- **Extracted information**

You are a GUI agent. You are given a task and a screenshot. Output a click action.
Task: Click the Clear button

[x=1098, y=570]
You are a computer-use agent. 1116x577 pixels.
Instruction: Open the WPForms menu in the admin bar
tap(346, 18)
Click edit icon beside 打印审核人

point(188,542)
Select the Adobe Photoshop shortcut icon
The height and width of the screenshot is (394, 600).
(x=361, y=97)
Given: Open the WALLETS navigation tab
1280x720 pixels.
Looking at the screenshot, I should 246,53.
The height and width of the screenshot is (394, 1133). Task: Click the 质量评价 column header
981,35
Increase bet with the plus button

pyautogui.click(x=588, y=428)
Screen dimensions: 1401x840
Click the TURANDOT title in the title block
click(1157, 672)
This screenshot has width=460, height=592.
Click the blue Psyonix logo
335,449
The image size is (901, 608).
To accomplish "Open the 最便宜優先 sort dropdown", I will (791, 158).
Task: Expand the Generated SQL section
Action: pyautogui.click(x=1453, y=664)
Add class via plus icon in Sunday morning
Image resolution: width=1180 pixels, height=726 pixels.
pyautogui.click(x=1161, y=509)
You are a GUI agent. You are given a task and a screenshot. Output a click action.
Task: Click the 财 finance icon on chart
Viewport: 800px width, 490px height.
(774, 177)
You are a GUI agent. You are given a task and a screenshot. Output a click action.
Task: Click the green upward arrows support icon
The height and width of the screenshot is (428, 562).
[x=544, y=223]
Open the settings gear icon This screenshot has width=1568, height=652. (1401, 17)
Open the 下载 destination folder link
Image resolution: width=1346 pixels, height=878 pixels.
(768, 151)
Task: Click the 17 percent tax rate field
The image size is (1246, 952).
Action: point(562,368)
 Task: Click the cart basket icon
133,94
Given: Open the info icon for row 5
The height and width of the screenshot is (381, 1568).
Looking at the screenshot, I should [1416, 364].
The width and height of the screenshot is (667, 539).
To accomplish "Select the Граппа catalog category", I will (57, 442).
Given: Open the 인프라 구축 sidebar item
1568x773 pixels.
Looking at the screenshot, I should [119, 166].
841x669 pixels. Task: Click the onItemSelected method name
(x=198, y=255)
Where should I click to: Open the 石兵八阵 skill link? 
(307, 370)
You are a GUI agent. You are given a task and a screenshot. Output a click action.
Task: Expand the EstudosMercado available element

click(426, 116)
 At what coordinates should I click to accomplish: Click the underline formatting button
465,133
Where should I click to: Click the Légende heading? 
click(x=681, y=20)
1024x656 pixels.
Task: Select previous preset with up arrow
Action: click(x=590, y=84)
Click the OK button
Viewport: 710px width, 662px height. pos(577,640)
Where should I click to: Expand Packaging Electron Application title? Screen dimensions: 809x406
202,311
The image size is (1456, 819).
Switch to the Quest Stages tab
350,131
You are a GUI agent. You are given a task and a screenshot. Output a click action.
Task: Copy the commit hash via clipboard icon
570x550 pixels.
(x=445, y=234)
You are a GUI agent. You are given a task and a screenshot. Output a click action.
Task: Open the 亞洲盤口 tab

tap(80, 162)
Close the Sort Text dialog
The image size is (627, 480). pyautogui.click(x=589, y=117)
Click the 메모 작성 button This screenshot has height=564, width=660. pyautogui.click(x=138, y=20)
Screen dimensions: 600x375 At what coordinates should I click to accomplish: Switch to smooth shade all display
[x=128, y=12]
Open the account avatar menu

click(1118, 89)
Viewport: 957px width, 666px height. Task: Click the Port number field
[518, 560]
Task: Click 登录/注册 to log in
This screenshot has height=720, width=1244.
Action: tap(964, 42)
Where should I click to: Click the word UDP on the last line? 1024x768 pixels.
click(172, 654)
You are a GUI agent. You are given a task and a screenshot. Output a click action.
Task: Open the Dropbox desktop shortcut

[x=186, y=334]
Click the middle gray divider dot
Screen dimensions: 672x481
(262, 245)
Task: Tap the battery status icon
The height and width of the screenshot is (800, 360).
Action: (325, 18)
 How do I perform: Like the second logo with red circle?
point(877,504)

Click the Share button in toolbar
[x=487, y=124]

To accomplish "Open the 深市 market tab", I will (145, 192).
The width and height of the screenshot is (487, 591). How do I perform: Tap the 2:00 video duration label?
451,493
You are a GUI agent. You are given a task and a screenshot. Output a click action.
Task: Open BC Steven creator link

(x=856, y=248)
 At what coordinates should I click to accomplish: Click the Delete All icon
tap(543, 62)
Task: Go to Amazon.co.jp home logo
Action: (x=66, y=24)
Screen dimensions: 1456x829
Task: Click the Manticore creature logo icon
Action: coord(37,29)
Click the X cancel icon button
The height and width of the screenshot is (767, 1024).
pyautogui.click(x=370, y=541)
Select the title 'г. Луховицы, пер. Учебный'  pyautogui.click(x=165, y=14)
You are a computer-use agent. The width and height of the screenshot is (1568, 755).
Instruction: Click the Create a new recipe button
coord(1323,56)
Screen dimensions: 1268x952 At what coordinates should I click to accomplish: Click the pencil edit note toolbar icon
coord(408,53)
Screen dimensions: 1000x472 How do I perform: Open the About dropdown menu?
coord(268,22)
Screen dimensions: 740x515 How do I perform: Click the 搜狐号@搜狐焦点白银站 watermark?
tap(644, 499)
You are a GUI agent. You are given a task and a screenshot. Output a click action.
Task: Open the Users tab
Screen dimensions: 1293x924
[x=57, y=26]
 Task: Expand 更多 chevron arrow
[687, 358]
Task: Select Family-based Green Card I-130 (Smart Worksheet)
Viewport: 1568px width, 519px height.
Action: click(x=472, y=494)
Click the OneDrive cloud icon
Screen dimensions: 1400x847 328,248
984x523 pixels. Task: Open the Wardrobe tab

- **Directions**
Return only the exact lines from the opening of the records through the line that contains "The image size is (901, 608).", both included.

- **Answer box**
You are a GUI agent. You are given a task and a screenshot. Output a click action.
Task: Click the Clear button

[x=1098, y=570]
You are a computer-use agent. 1116x577 pixels.
Instruction: Open the WPForms menu in the admin bar
tap(346, 18)
Click edit icon beside 打印审核人

point(188,542)
Select the Adobe Photoshop shortcut icon
The height and width of the screenshot is (394, 600).
(x=361, y=97)
Given: Open the WALLETS navigation tab
1280x720 pixels.
Looking at the screenshot, I should 246,53.
The height and width of the screenshot is (394, 1133). Task: Click the 质量评价 column header
981,35
Increase bet with the plus button

pyautogui.click(x=588, y=428)
Screen dimensions: 1401x840
Click the TURANDOT title in the title block
click(1157, 672)
This screenshot has width=460, height=592.
Click the blue Psyonix logo
335,449
The image size is (901, 608).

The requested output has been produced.